In this study, we investigate the intial value problem (IVP) for a time-fractional fourth-order equation with nonlinear source terms. More specifically, we consider the time-fractional biharmonic with exponential nonlinearity and the time-fractional Cahn–Hilliard equation. By using the Fourier transform concept, the generalized formula for the mild solution as well as the smoothing effects of resolvent operators are proved. For the IVP associated with the first one, by using the Orlicz space with the function $\Xi (z)={\textrm {e}}^{|z|^{p}}-1$ and some embeddings between it and the usual Lebesgue spaces, we prove that the solution is a global-in-time solution or it shall blow up in a finite time if the initial value is regular. In the case of singular initial data, the local-in-time/global-in-time existence and uniqueness are derived. Also, the regularity of the mild solution is investigated. For the IVP associated with the second one, some modifications to the generalized formula are made to deal with the nonlinear term.
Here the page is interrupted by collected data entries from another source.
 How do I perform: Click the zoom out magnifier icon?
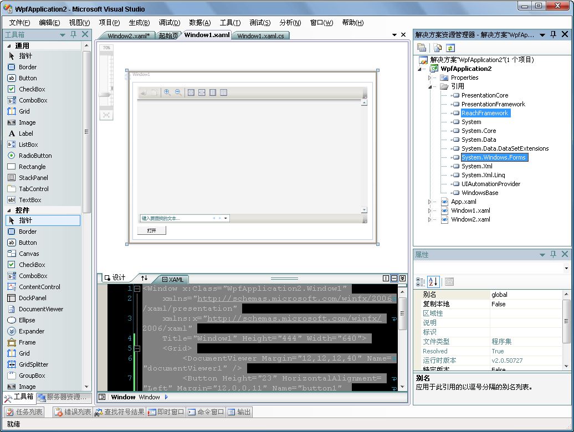pos(178,92)
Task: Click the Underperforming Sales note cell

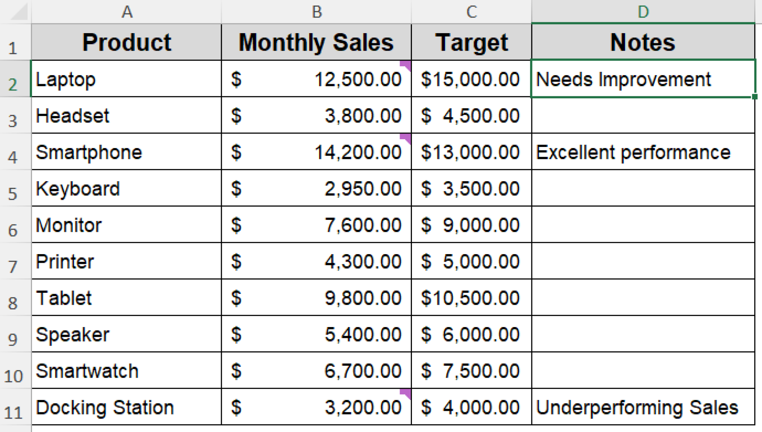Action: [x=643, y=407]
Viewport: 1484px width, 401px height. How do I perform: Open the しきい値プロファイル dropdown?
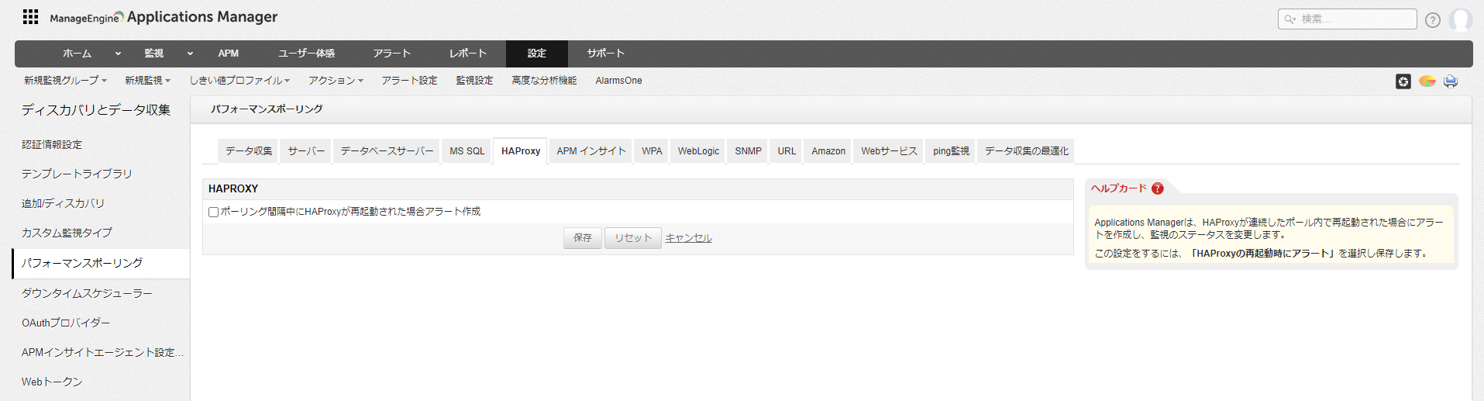[239, 81]
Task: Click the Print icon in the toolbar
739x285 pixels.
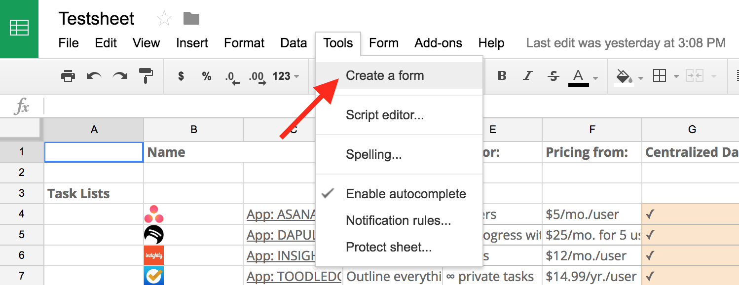Action: coord(68,76)
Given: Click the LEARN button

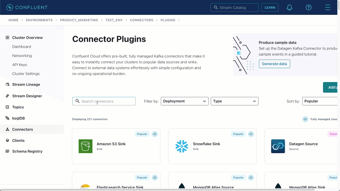Looking at the screenshot, I should (x=270, y=7).
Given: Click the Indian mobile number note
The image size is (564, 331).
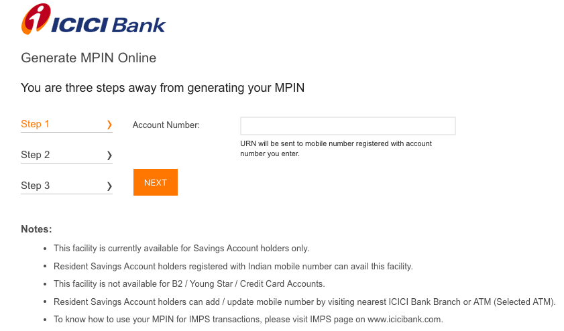Looking at the screenshot, I should (233, 266).
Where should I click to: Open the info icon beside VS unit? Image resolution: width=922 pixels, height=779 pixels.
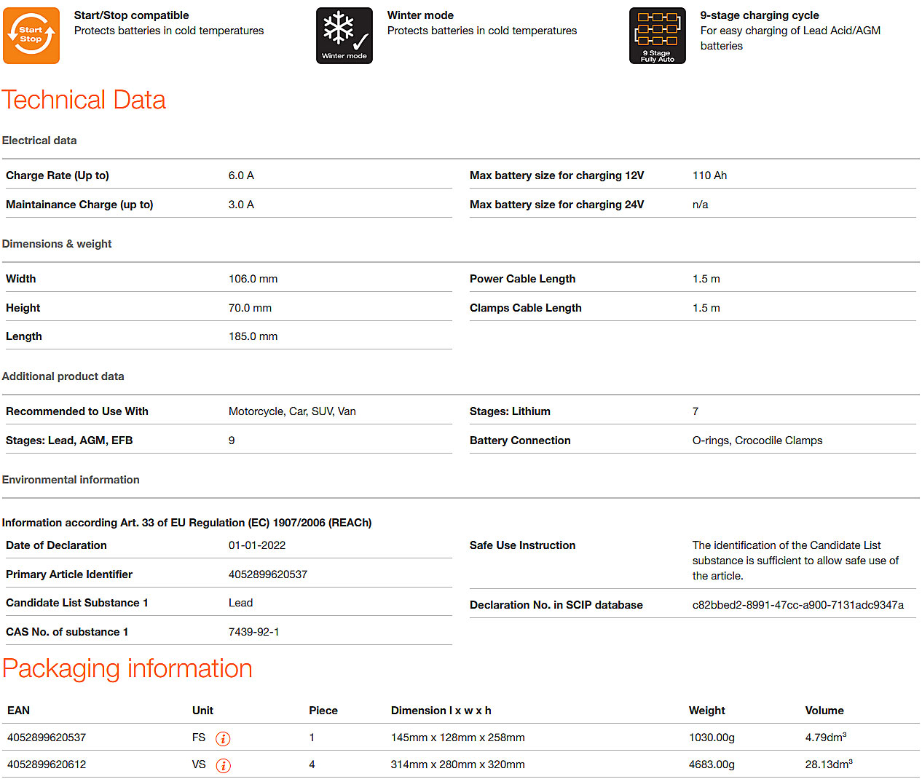tap(223, 765)
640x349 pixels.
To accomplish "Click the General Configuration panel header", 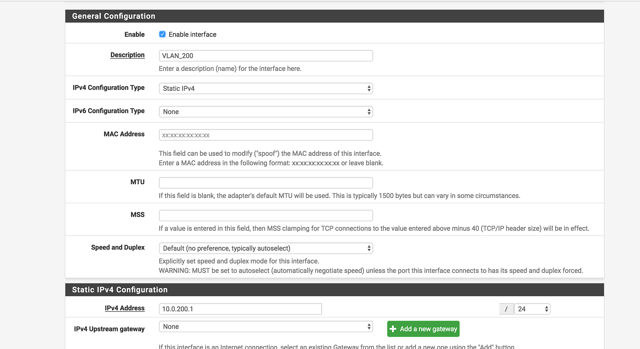I will tap(334, 16).
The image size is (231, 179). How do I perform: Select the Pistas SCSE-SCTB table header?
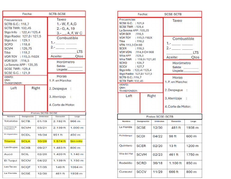pyautogui.click(x=160, y=117)
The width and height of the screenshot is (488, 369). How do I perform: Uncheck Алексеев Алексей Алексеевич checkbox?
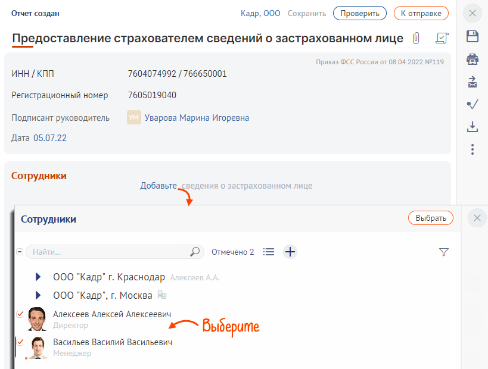click(20, 314)
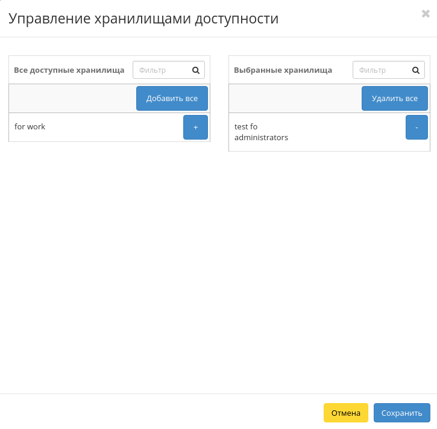Close the dialog with the X icon
This screenshot has height=429, width=437.
coord(426,14)
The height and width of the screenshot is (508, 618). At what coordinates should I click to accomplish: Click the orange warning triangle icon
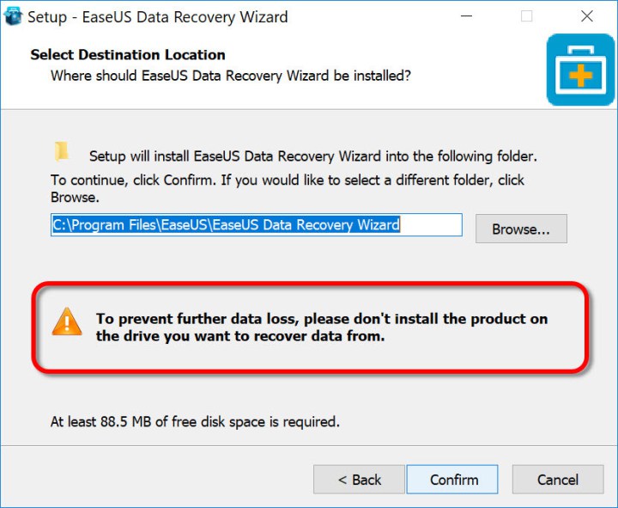66,322
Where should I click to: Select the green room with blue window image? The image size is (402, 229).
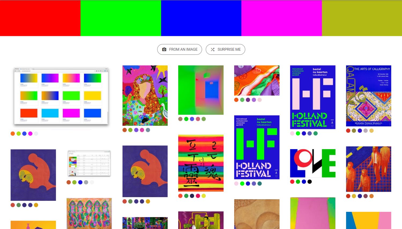pos(201,90)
We also establish some important estimates for the derivatives of resolvent operators, they are the basis for using the Picard sequence to prove the local-in-time existence of the solution.

在这项研究中，我们研究了具有非线性源项的时间分数四阶方程的初值问题 (IVP)。更具体地说，我们考虑具有指数非线性的时间分数双谐波和时间分数 Cahn-Hilliard 方程。利用傅里叶变换的概念，证明了温和解的广义公式以及分解算子的平滑效果。对于与第一个关联的 IVP，通过使用带有函数$\Xi (z)={\textrm {e}}^{|z|^{p}}-1$的 Orlicz 空间以及它与通常的 Lebesgue 空间之间的一些嵌入，我们证明该解决方案是一个全局时间解决方案，或者如果初始值是规则的，它将在有限时间内爆炸。在奇异初始数据的情况下，导出了本地时间/全局时间的存在性和唯一性。此外，研究了温和溶液的规律性。对于与第二个相关的IVP，对广义公式进行了一些修改以处理非线性项。我们还为分解算子的导数建立了一些重要的估计，它们是使用 Picard 序列证明解的局部时间存在性的基础。